A paper by NOAA and university researchers led by Martin Hoerling, Ph.D. of NOAA's Earth System Research Laboratory in Boulder, CO concluded that La Niña-related sea-surface temperature conditions were the most important factor leading to the drying out in Texas and the U.S. Southern Plains in 2011. The accompanying extreme heat, which mostly resulted from such lack of rainfall, was rare but within the range of natural temperature swings, the researchers found.
The researchers found that human-induced climate change, however, increased the chances of breaking state heat records by making the temperatures somewhat warmer than would otherwise have been the case.
”Our study shows that even in in the absence of human-caused climate change, heat waves over Texas can be substantially hotter than we’ve observed so far in the historical record,” said Dr. Hoerling.
The paper also concluded that the 2011 heat wave was well anticipated by a suite of NOAA forecast systems including official seasonal predictions.
Natural factors, primarily La Niña, drove weather patterns that increased the risk of drought and extreme heat in Texas, and were likely responsible for about 4 of the 5 degrees Fahrenheit that exceeded the state average last summer. Extreme drought beginning in the fall of 2010 and continuing into the summer played a crucial role in the extreme summertime heat, the researchers found.
Drought makes extreme heat more likely, as a region with dry soil can warm more than one with wet soil. Prior hot and dry periods over Texas during the last century often occurred during La Niña years. The study also found that climate change contributed about an additional 1 degree to the summertime warmth. Climate change did not appreciably affect rainfall patterns.
To dissect the effects of many weather and climate factors on last summer’s Texas heat wave, Hoerling and his colleagues drew on diverse tools: weather records, historical simulations of global weather patterns from sophisticated climate and weather forecast models set with the particular conditions leading up to summer 2011. His team also analyzed results from the Coupled Model Intercomparison Project, an international climate modeling program that integrates many different global climate models and model runs.

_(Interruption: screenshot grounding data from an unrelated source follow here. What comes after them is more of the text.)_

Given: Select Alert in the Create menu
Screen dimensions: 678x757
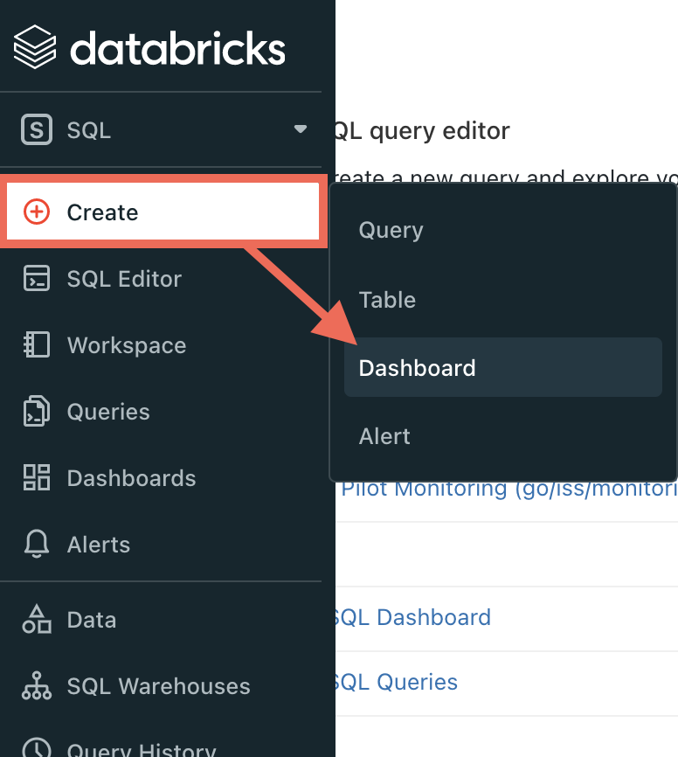Looking at the screenshot, I should [384, 436].
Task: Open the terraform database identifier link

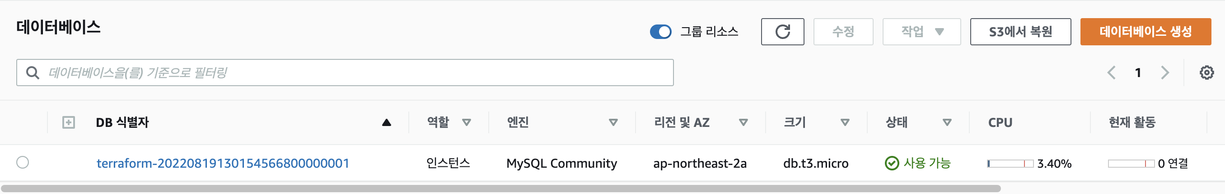Action: pyautogui.click(x=223, y=163)
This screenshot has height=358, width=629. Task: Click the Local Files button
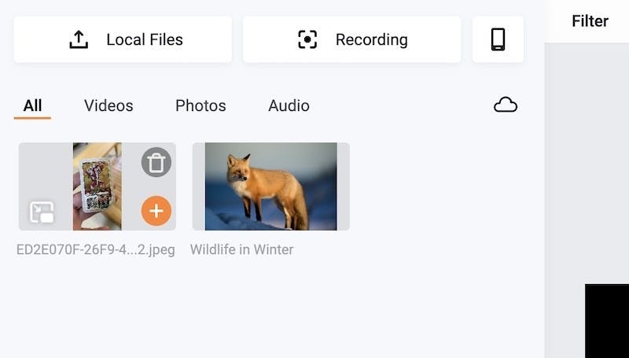[123, 39]
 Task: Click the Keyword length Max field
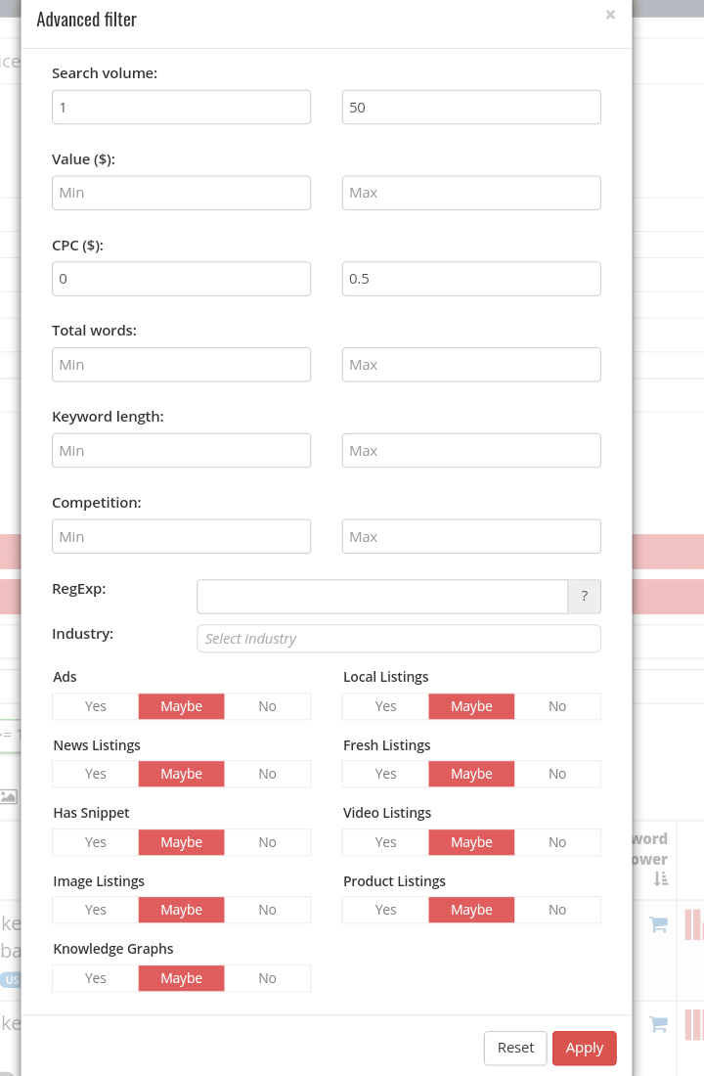471,451
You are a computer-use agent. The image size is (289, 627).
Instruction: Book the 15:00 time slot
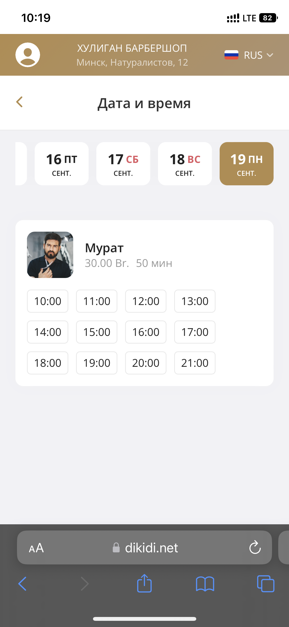(97, 332)
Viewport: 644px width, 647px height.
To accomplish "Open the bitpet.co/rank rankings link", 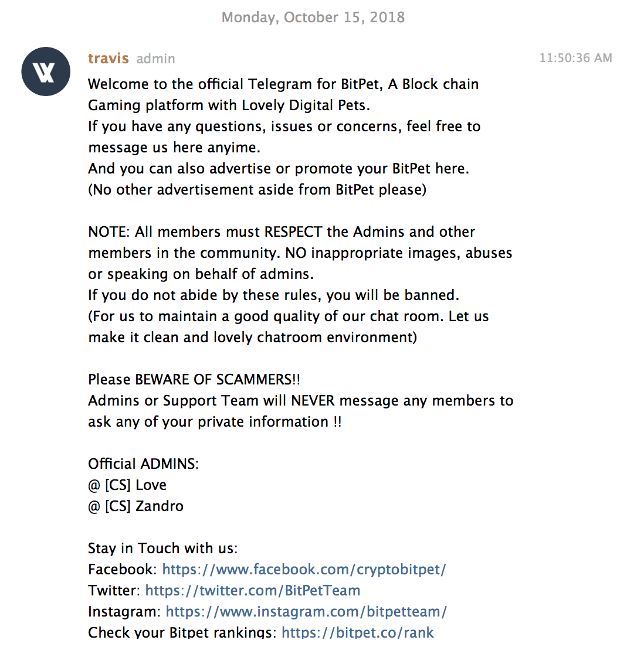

Importantly, the team found a high level of predictability of the particular severe conditions that materialized over Texas in 2011, a finding that may help improve future forecasting of extreme heat events.

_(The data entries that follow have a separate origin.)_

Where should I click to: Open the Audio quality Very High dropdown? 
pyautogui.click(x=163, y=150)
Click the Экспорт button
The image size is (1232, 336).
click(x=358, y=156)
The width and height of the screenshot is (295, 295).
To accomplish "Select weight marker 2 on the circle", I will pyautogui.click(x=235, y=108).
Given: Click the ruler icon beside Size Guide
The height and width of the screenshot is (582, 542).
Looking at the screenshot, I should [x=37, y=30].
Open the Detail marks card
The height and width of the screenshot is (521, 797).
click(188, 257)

Climate change will likely nudge Texas toward more extremely hot summers in the future, said Randall Dole, Ph.D., a co-author on the paper and also a research meteorologist at NOAA’s Earth System Research Laboratory. “By later in this century, even in the absence of severe drought such extreme heat will become increasingly common due to human-caused climate change.”
Co-authors of the paper, “Anatomy of an Extreme Event,” are Arun Kumar (NOAA), John Nielsen-Gammon (Texas A&M and state climatologist), John Eischeid (CIRES), Judith Perlwitz (CIRES), Xiao-Wei Quan (CIRES), Tao Zhang (CIRES), Philip Pegion (CIRES) and Mingyue Chen (NOAA). The paper is available on the Journal of Climate website.